Kali ini, seorang pria berinisial FB (29) berhasil diamankan bersama barang bukti narkotika jenis sabu seberat bruto sekitar 225,1 gram di Kota Kendari.
Penangkapan dilakukan pada Rabu malam (14/1/2026) sekitar pukul 21.30 WITA di Jalan Jambu Putih, Kelurahan Matabubu, Kecamatan Poasia, Kota Kendari.
Pengungkapan kasus ini berawal dari informasi masyarakat yang merangkum adanya aktivitas transaksi narkotika di wilayah tersebut.
Menindaklanjuti laporan itu, Tim Opsnal Unit 2 Subdit 2 Ditresnarkoba Polda Sultra melakukan penyelidikan sejak pukul 19.30 WITA.
Setelah memastikan keberadaan target di sekitar rumahnya, tim yang dipimpin langsung oleh Kasubdit 2 Ditresnarkoba Polda Sultra segera melakukan penangkapan.

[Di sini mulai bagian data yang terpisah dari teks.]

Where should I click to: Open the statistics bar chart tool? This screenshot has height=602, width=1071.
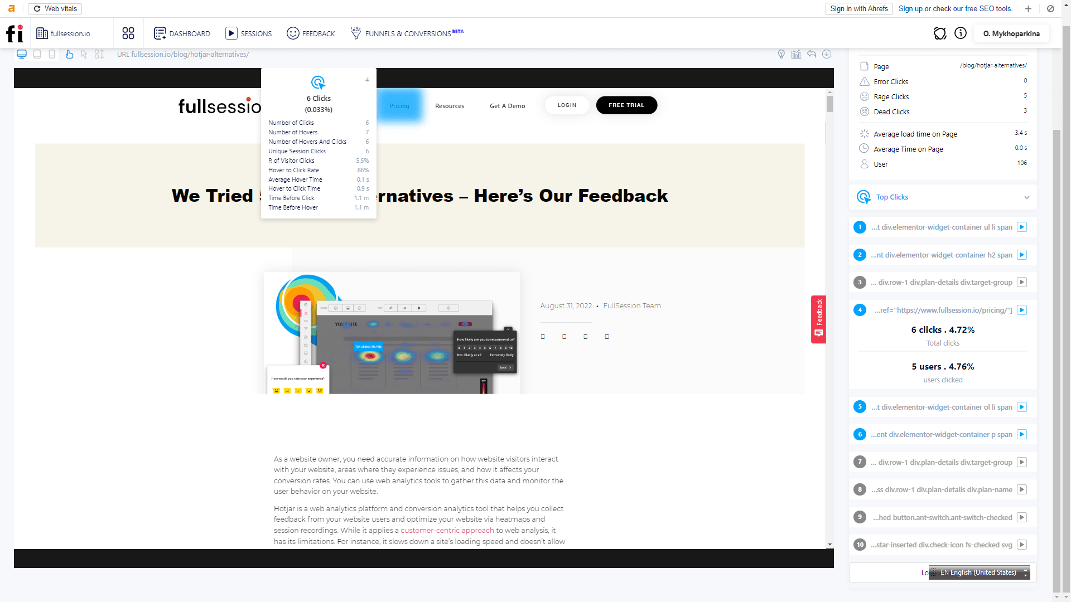tap(796, 54)
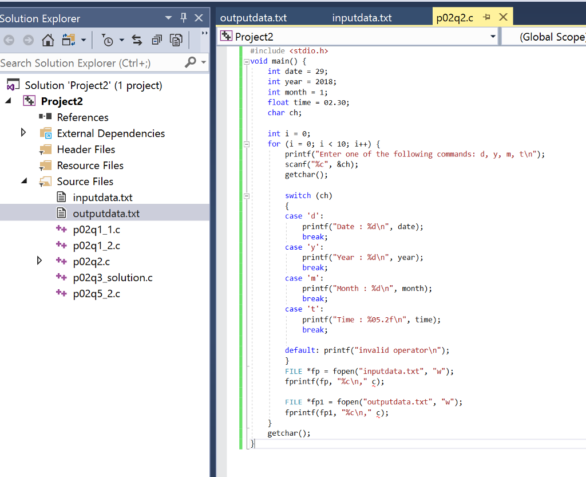Select the References node

click(82, 117)
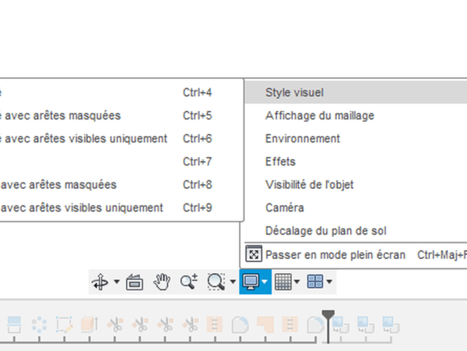
Task: Expand the Zoom Window dropdown arrow
Action: pyautogui.click(x=233, y=282)
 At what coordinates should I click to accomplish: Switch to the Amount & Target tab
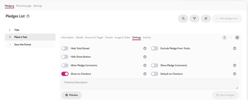[x=94, y=38]
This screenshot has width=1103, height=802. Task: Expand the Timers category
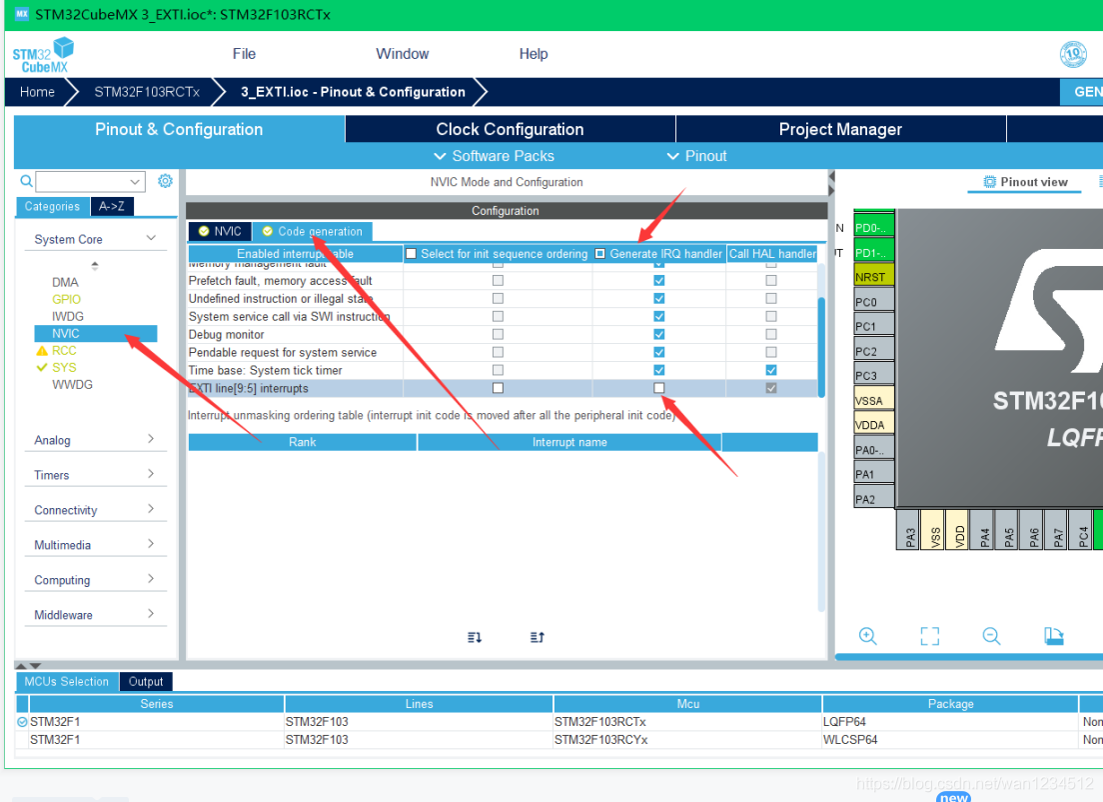click(151, 475)
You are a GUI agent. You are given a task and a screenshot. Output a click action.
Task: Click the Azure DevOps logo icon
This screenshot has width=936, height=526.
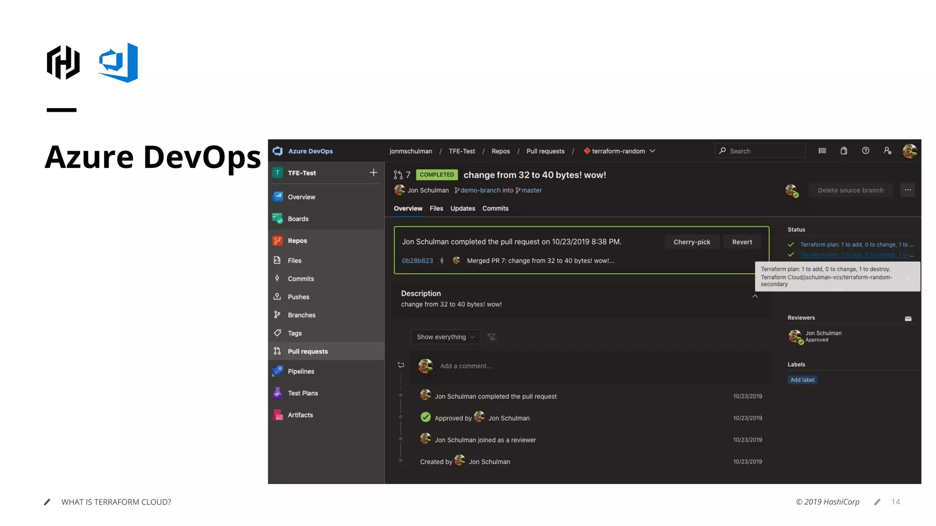point(278,151)
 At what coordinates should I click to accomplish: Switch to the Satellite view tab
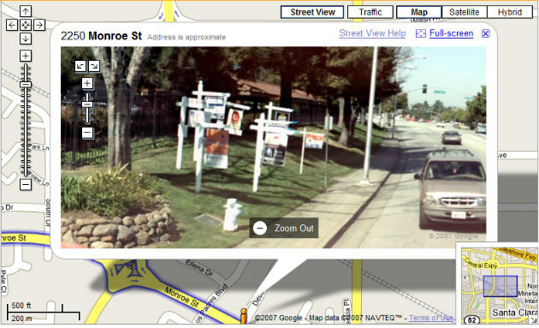coord(464,12)
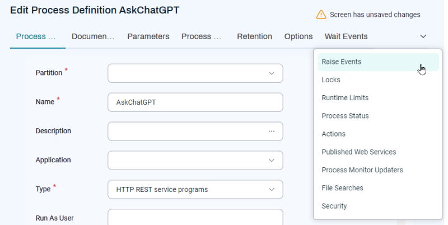Expand the Application dropdown
This screenshot has height=225, width=448.
271,160
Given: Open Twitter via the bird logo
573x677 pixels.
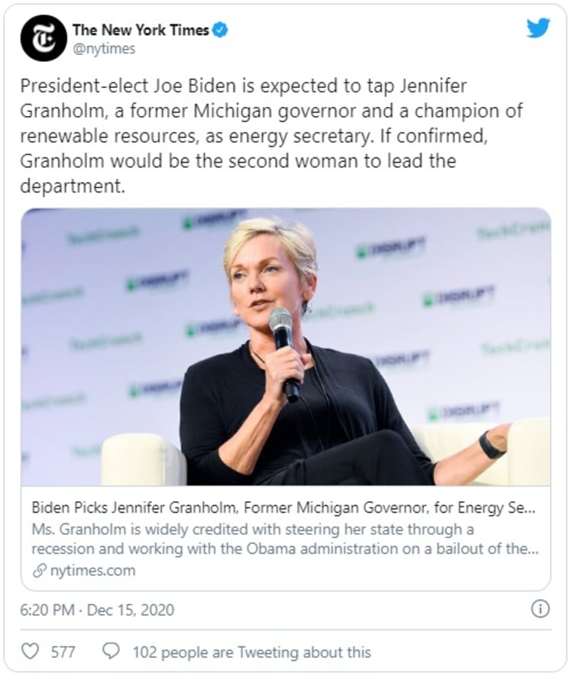Looking at the screenshot, I should click(x=538, y=28).
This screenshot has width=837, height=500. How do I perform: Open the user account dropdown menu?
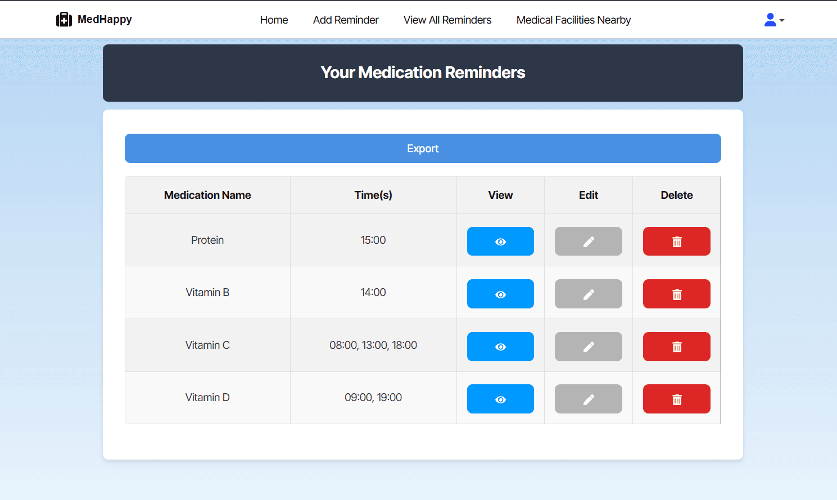coord(773,20)
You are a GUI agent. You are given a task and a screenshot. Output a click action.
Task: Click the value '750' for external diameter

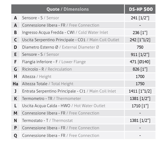(x=140, y=47)
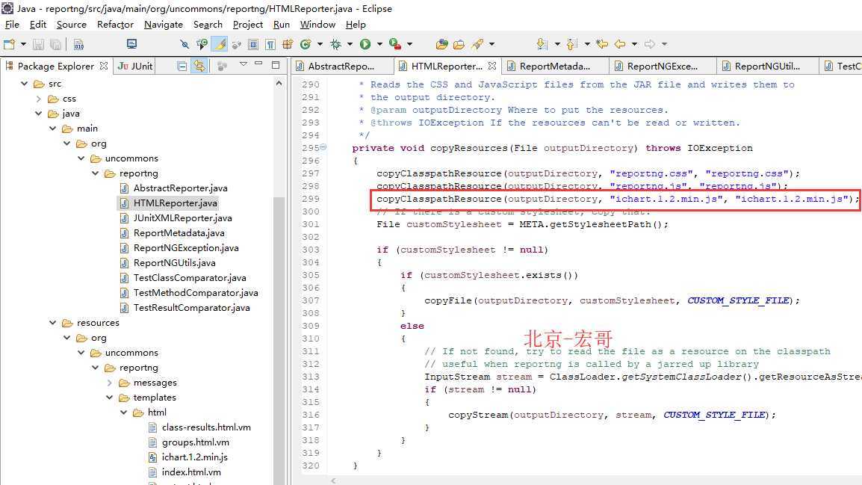Switch to the ReportMetadata editor tab

pos(554,66)
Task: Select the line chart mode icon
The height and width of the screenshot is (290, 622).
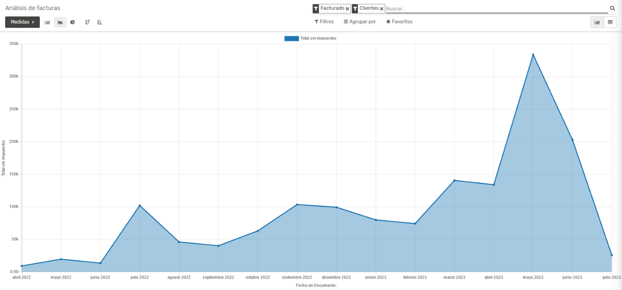Action: click(60, 22)
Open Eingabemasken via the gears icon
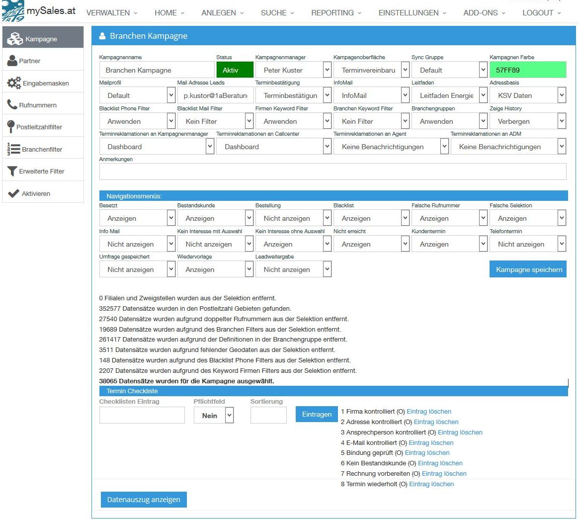Viewport: 579px width, 521px height. coord(14,83)

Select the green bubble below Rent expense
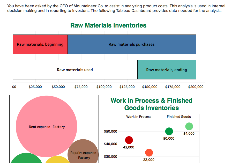25,160
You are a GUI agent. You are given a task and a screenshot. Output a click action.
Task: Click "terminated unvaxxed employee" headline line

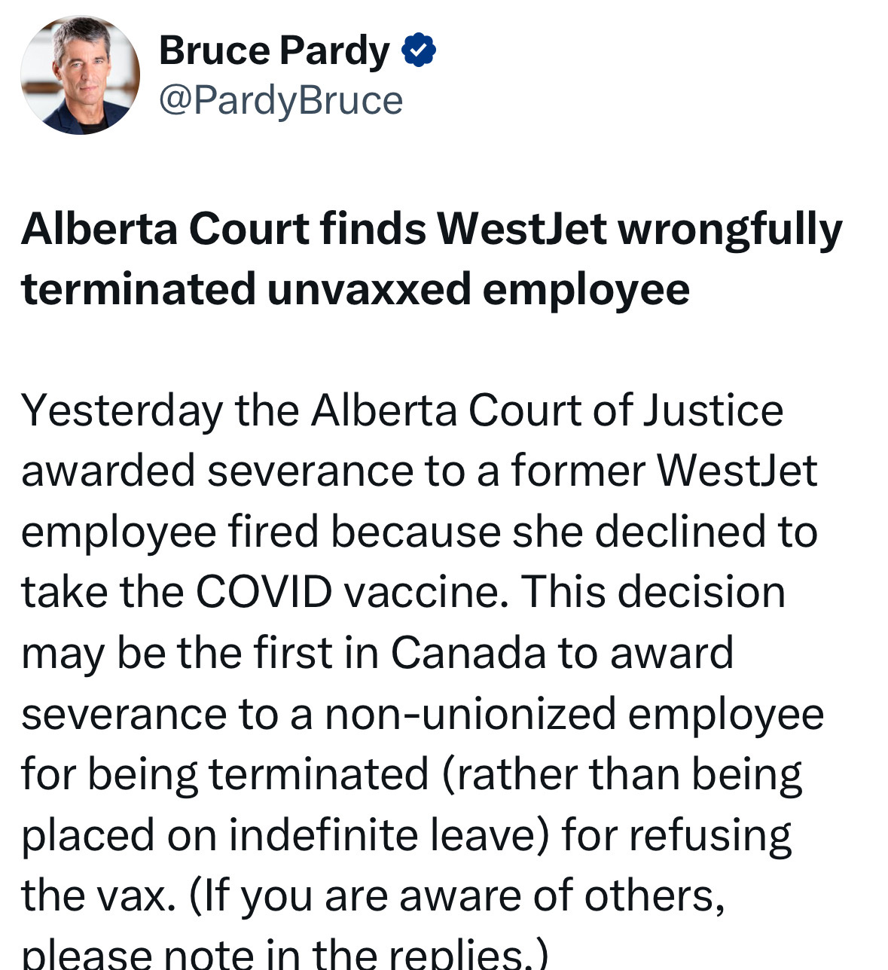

Usai mengamankan tersangka, petugas menghadirkan Ketua RT dan Ketua RW setempat sebagai saksi untuk menyaksikan proses penggeledahan sesuai prosedur.
Dari hasil penggeledahan badan, polisi menemukan dua paket sabu, masing-masing berada di genggaman tangan dan di dalam celana tersangka.
Kepada petugas, tersangka kemudian mengakui masih menyimpan narkotika lainnya di dalam rumah.
Petugas bersama Saksi selanjutnya melakukan penggeledahan di rumah tersangka. Dari lokasi tersebut, polisi menemukan sebuah kantong kertas berisi 22 paket sabu beserta sejumlah barang bukti lain yang berkaitan dengan tindak pidana narkotika.
Kasubdit 2 Ditresnarkoba Polda Sultra, Kompol Ario Damar, mengizinkan penyebaran kasus tersebut. Ia menegaskan bahwa keberhasilan ini tidak lepas dari peran serta masyarakat dalam memberikan informasi kepada pihak kepolisian.
“Pengungkapan ini berawal dari masyarakat yang kami tindak lanjuti dengan penyelidikan. Dari tangan tersangka berinisial FB, kami mengamankan informasi 22 paket sabu dengan berat bruto sekitar 225 gram. Saat ini tersangka beserta seluruh bukti barang telah diamankan di Ditresnarkoba Polda Sultra untuk proses penyelidikan lebih lanjut,” ujar Kompol Ario Damar.
Berdasarkan hasil pemeriksaan awal, tersangka diduga kerap melakukan transaksi narkotika di rumahnya dan juga mengantarkan langsung barang haram tersebut kepada para pemesan.
Atas perbuatannya, tersangka dijerat Pasal 114 Ayat (2) Undang-Undang Republik Indonesia Nomor 35 Tahun 2009 tentang Narkotika dengan ancaman pidana berat.
Polda Sultra pun mengimbau masyarakat agar terus berperan aktif memberikan informasi guna memutus mata rantai peredaran narkoba di lingkungan masing-masing.